I social, come qualsiasi altro strumento, non
hanno caratteristiche intrinseche che prescindano dall'uso che qualcuno ne fa.
Essendo dei contenitori, dipendono da come e con cosa uno li riempie. Certo,
chi li ha progettati poteva avere ben precisi e non sempre espliciti scopi,
diversi dall'interesse del fruitore ultimo; eppure anche in questo caso
rientriamo nell'orizzonte della strumentalità, laddove la strumentalizzazione
ne è una possibilità. In ogni caso, chi utilizza i social dovrebbe essere
consapevole che nel medesimo momento in cui sono strumento di informazione e
condivisione in direzione del mondo esterno, l'utilizzatore diviene visibile a
quel mondo che, grazie proprio a tale esposizione, ottiene un potere su di lui.

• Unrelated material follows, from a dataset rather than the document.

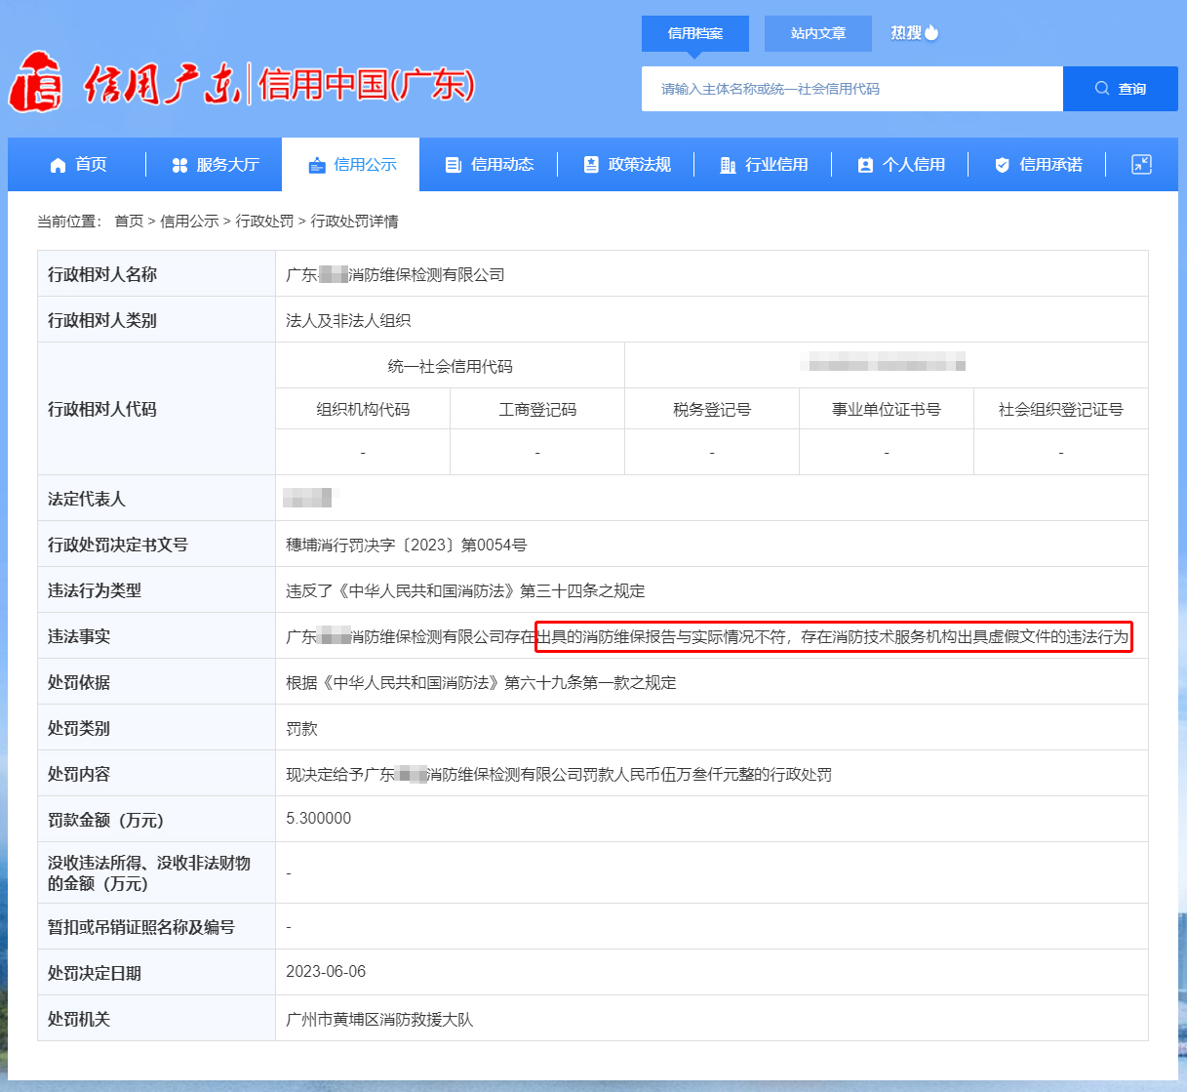This screenshot has height=1092, width=1187.
Task: Open 行政处罚 in the breadcrumb
Action: tap(264, 222)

Non è comunque questa l'obiezione che più frequentemente viene mossa al mondo
dei social. In genere ci si lamenta del fatto che esprimano conformismo,
mediocrità e le tendenze più meschine, basse o riprovevoli del genere umano. A
questo si associa la critica che siano inadatti a trasmettere contenuti di tipo
culturale o a favorire un dialogo fecondo e costruttivo, privilegiando
costitutivamente gli aspetti più frivoli e commerciali dell'industria
dell'intrattenimento o lo sfoggio del peggior narcisismo auto-idolatrante.

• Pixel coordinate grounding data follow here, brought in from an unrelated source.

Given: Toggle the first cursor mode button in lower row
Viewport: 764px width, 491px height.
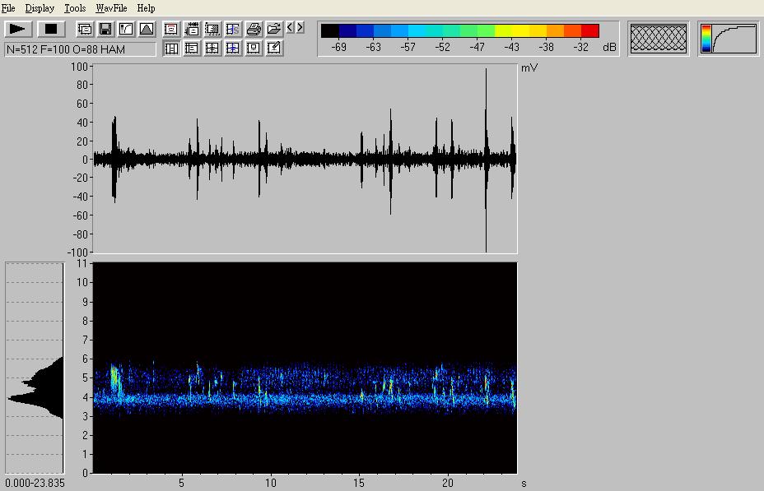Looking at the screenshot, I should coord(171,49).
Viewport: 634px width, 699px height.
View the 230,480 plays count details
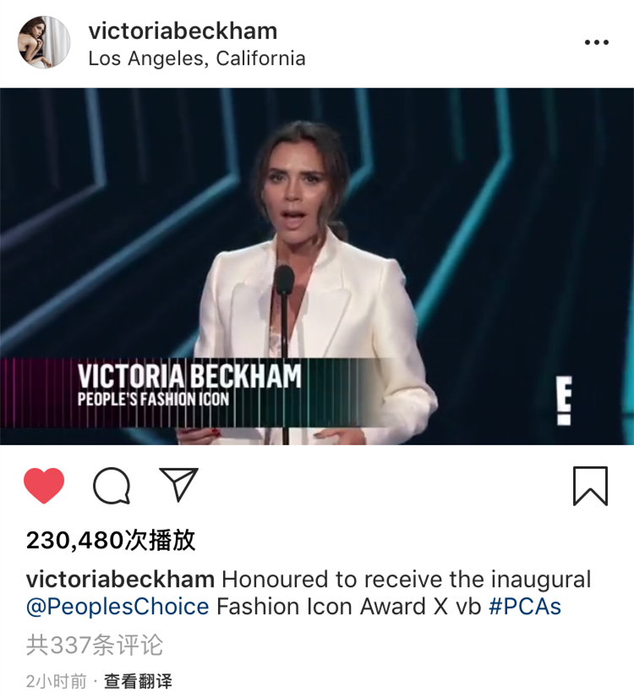coord(111,540)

Vi sveliamo un segreto. Se il paesaggio che i
social descrivono è orrido e desolante, è perché ci siamo circondati delle
persone sbagliate. Oppure, in alternativa, perché guardandoci allo specchio non
ci piacciamo. Vi è inoltre la possibilità che non si abbia nulla da dire, noi e
il prossimo che ci siamo scelti, e i social ce lo ricordino amplificando il
nostro vuoto pneumatico, che fa da contrappunto all'insaziabile ansia di dire
qualcosa per essere ascoltati, anche se si è privi di un messaggio. In
alternativa, ci si può risparmiare molte frustrazioni se si è consapevoli dei
limiti e delle potenzialità dello strumento che si utilizza. Non si abbatte una
montagna con un martello, ma con esso si pianta un chiodo. Se ci si limita a
piantare chiodi, se ne possono piantare di ottimi, al netto delle
strumentalizzazioni e del costante e inevitabile rumore di fondo che sempre ci
accompagna nella nostra quotidianità mediatica.

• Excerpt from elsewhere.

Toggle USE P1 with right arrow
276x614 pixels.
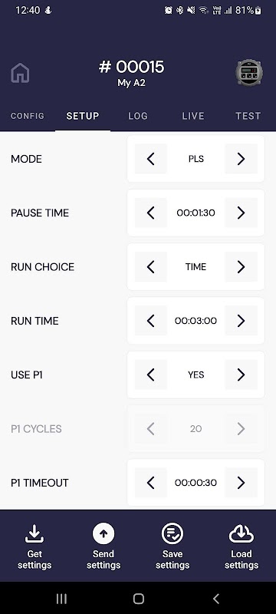point(242,375)
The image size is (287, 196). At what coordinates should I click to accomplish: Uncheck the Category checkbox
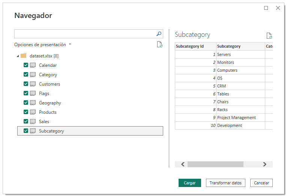click(26, 75)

Perché diciamo questo? Perché le critiche del tipo
"facebook è uno strumento funzionale al sistema e proporre in una tale
piattaforma contenuti antisistema è paradossale", oppure "parlare di
filosofia, religione, e spirito sui social è fuoriluogo", o anche
"l'anticonformismo su facebook fa ridere", sono sostanzialmente
baggianate. I social siamo noi. Ci rivelano per quello che siamo, anche se ci
nascondiamo. Se abbiamo un messaggio, e sappiamo portarlo a chi è capace di
ascoltarlo - nei modi in cui è possibile comunicarlo mediante lo strumento che
ce ne offre la possibilità - quello che abbiamo da dire arriva: ne abbiamo
evidenza tutti i giorni. Può darsi, invece, che si scopra di non aver nulla da
dire, o che non siamo in grado di dirlo, e su questo i social sono impietosi,
così come lo sono nell'immagine dell'umanità di cui abbiamo scelto di
circondarci. Ma questo, di certo, non è colpa di nessuna piattaforma.